In this screengrab, Evan Spiegel, CEO of Snap, Inc., takes the stage at the virtual Snap Partner Summit 2020.
In this screengrab, Evan Spiegel, CEO of Snap, Inc., takes the stage at the virtual Snap Partner Summit 2020. Photo credit Getty Images for Snap, Inc.

Snapchat users soon won’t be able to use the controversial “speed filter.”

A Snap Inc. spokesperson told NPR on Thursday the feature is “being removed altogether” over the next couple of weeks, as it “is barely used by Snapchatters.”

The outlet asked the company, which first introduced the filter in 2013, “a series of questions” over “several weeks” about why the feature remained in the app.

Users continued to be able to record their speeds and send it to others, despite lawsuits from families of people injured or killed by speeding drivers who were using the feature.

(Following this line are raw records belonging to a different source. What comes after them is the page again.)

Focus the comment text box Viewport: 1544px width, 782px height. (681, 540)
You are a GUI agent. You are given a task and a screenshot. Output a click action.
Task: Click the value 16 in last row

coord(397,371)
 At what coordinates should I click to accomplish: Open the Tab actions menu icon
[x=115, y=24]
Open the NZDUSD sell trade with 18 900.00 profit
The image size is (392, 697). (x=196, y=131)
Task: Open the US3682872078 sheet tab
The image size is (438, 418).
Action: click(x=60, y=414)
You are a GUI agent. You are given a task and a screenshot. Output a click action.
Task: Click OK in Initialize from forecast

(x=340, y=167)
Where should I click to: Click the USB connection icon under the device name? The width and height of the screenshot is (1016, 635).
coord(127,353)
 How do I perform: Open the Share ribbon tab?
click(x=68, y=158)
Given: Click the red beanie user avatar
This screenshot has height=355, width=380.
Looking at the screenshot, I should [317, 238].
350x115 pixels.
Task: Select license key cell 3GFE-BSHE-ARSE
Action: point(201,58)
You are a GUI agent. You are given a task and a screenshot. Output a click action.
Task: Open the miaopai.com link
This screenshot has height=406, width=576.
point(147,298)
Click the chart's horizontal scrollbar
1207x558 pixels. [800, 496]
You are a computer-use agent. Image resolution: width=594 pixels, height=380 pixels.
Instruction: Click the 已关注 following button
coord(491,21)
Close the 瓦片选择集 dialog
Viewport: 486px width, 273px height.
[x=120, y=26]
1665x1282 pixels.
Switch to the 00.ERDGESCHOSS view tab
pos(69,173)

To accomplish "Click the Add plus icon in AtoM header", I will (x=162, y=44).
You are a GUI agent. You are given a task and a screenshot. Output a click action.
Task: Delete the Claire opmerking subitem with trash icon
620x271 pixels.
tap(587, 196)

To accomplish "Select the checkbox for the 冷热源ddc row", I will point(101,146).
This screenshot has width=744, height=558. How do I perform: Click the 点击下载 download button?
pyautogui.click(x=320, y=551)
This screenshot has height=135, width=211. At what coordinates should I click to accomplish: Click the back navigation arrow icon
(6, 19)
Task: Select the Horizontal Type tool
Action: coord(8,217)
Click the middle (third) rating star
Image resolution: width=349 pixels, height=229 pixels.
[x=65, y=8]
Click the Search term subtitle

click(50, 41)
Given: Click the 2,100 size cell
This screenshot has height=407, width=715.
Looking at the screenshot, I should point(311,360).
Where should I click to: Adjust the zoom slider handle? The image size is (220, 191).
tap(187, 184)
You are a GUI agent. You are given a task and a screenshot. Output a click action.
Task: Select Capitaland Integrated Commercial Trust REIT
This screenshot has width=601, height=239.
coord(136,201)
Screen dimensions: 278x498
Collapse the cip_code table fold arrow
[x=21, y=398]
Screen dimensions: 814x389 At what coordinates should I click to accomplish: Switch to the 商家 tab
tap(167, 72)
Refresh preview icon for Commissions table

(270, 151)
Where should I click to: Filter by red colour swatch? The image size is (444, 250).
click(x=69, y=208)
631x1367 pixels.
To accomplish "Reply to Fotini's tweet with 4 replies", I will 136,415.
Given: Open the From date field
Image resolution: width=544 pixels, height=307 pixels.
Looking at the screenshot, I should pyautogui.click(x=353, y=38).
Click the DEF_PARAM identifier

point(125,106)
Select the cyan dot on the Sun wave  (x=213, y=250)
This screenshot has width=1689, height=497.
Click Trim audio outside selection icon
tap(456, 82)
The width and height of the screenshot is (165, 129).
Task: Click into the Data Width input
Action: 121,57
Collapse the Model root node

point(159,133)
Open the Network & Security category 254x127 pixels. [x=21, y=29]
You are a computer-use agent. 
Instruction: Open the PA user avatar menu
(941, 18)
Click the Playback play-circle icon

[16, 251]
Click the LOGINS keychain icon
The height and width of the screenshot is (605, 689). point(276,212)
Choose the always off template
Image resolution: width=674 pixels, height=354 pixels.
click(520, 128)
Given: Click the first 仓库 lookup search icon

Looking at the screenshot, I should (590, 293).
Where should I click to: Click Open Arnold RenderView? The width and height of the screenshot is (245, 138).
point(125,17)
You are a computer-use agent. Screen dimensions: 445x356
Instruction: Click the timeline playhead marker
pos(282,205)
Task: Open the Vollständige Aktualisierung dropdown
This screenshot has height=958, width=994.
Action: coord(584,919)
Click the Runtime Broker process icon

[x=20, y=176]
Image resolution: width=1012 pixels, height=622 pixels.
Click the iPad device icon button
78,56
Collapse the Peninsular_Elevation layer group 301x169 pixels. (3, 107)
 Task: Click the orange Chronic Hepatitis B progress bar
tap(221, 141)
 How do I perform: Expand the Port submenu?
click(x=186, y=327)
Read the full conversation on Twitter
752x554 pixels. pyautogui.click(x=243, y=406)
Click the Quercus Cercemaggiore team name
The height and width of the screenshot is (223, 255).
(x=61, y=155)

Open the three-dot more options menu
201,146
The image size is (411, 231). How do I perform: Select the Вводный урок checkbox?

"Lives will be saved,” Joel Feldman, the co-founder of the nonprofit End Distracted Driving, told NPR.

“Crashes will be prevented, but the lawyer in me says, 'My God, why did it take so long?' "

After a number of near-deadly and fatal car crashes were linked to users using the feature, Snap downgraded it from a “filter” to a “sticker,” taking longer for users to access. The company also capped driving speeds at 35 mph, and added a “Don’t Snap and drive” warning.

Snap continues to face lawsuits over the soon-to-be-retired feature.

Last month, a federal appeals court ruled that the family of three young men who died, clocking a speed of 123 mph on the app before crashing into a tree, can sue the company for negligence. Two of the young men were 17, and the other was 20 years old.

Snap asked the trial court this week to toss the case. The company’s lawyers argued that the filter didn’t cause the accident.

“A speedometer tool that warns against using it while driving does not cause reckless speeding through some kind of implicit encouragement any more than a car’s speedometer would,” they said in a motion to dismiss, obtained by NPR. “No court has stretched proximate causation so far.”